• [Provided text]

◆ ◆ ◆ ◆ ◆ ◆ ◆

---
title: Golden Testing Guidelines
description: Guidelines for implementing golden/snapshot testing for complex systems
---
# Golden Testing Guidelines

## TL;DR

- Define a session schema (events) with stable vs unstable fields.
- Capture full execution for scenarios (inputs, outputs, side effects) as YAML.
- Normalize or remove unstable fields at serialization time.
- Provide a mock mode for all nondeterminism and slow dependencies.
- Add a CLI to run scenarios, update goldens, and print diffs.
- Keep scenarios few but end-to-end; tests must run fast in CI (<100ms each).
- Prefer many small artifacts (shard by scenario/phase) over monolithic traces.
- Layer domain-focused assertions alongside raw diffs for critical invariants.
- Review and commit session files with code; treat them as behavioral specs.

## When to Use Golden Tests

Golden session testing excels for complex systems where writing and maintaining hundreds
of unit or integration tests is burdensome.
Traditional unit tests struggle to capture the full behavior of systems with many
interacting components, non-deterministic outputs, and complex state transitions.

## Core Principles

### 1. Model Events Formally

All events should be modeled with type-safe schemas (Zod, Pydantic, TypeScript
interfaces). Events are serialized to YAML for human readability.

### 2. Classify Fields as Stable or Unstable

- **Stable**: Deterministic values that must match exactly (symbols, actions,
  quantities)
- **Unstable**: Non-deterministic values filtered during comparison (timestamps, IDs)

Filter unstable fields before writing session files by replacing with placeholders like
`"[TIMESTAMP]"` or omitting entirely.

◆ ◆ ◆ ◆ ◆ ◆ ◆

• [Source material]
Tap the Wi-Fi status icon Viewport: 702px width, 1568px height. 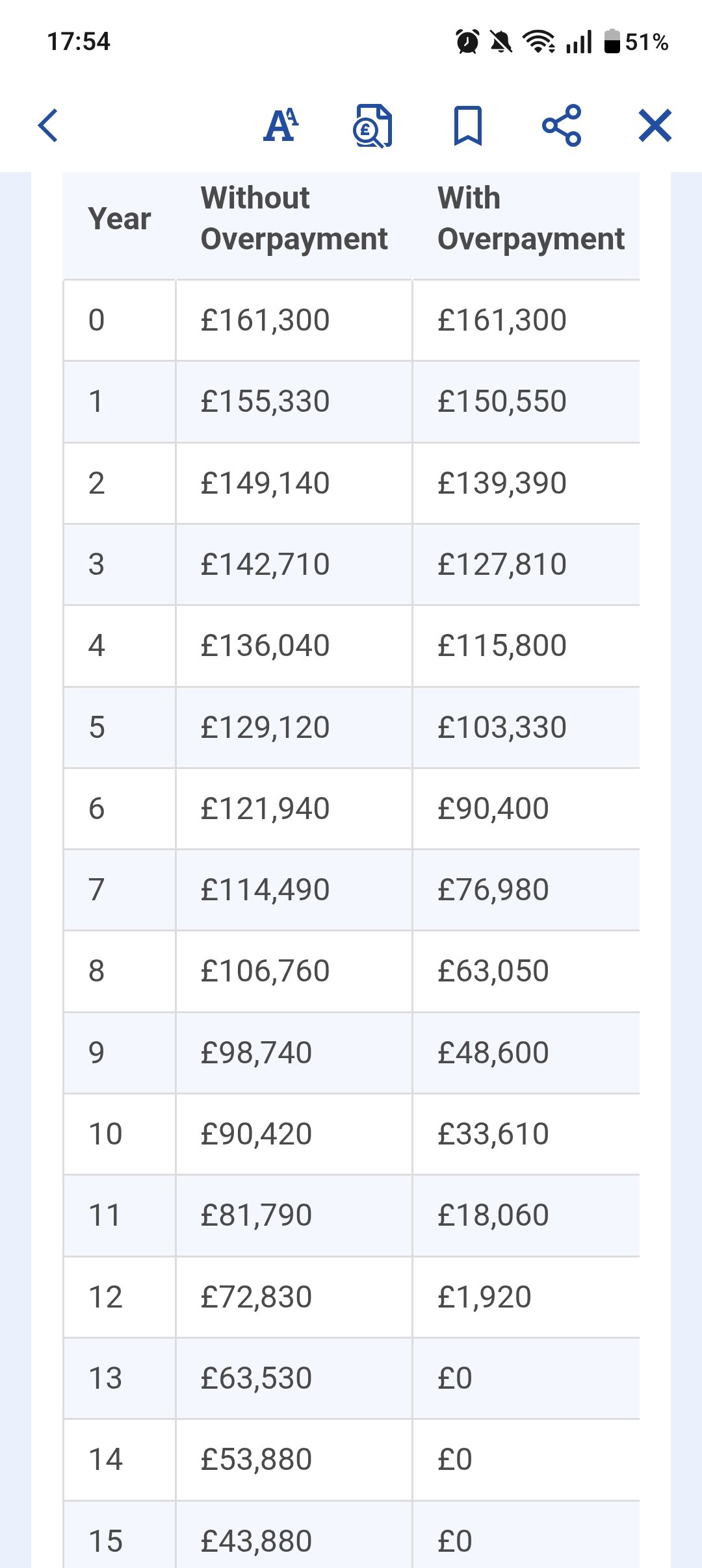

◆ ◆ ◆ ◆ ◆ ◆ ◆

• [Problems to solve]
A: In the golden testing guidelines, what format are events serialized to?
B: According to the golden testing guidelines, why does golden session testing suit complex systems? Answer in one to three sentences.
C: Resume the golden testing guidelines from the point where they stop.
The data here is separate material, unrelated to the golden testing guidelines.

• [Answers to the exercises]
A: YAML

B: Writing and maintaining hundreds of unit or integration tests for such systems is burdensome. Traditional unit tests also struggle to capture the full behavior of systems with many interacting components, non-deterministic outputs, and complex state transitions.

C:
### 3. Use Switchable Mock Modes

- **Live mode**: Calls real external services for debugging and updating golden files
- **Mocked mode**: Uses recorded/stubbed responses for fast, deterministic CI

### 4. Design for Fast CI

Golden tests should run in under 100ms per scenario:
- Run in mocked mode (no network, no external services)
- Use in-memory mocks over file-based fixtures
- Parallelize independent scenarios
- Cache expensive setup

## Do / Don’t

- Do capture full payloads and side effects that influence behavior.
- Do normalize/remap unstable values at write time, not in comparisons.
- Do keep scenarios few, representative, and fast.
- Do prefer many small artifacts over monolithic traces.
- Don’t depend on real clocks, random, network, or database in CI.
- Don’t hide differences with overly broad placeholders.
- Don’t fork logic for tests vs production; share code paths.
- Don’t let artifacts grow unbounded.

## Common Pitfalls

- Missing unstable field classification -> flaky diffs.
- File I/O captured without contents/checksums -> silent regressions.
- Slow or network-bound scenarios -> skipped in practice, regressions leak.
- LLM output not recorded or scrubbed -> non-deterministic sessions.
- Monolithic traces that grow unbounded -> hard to review, slow to diff.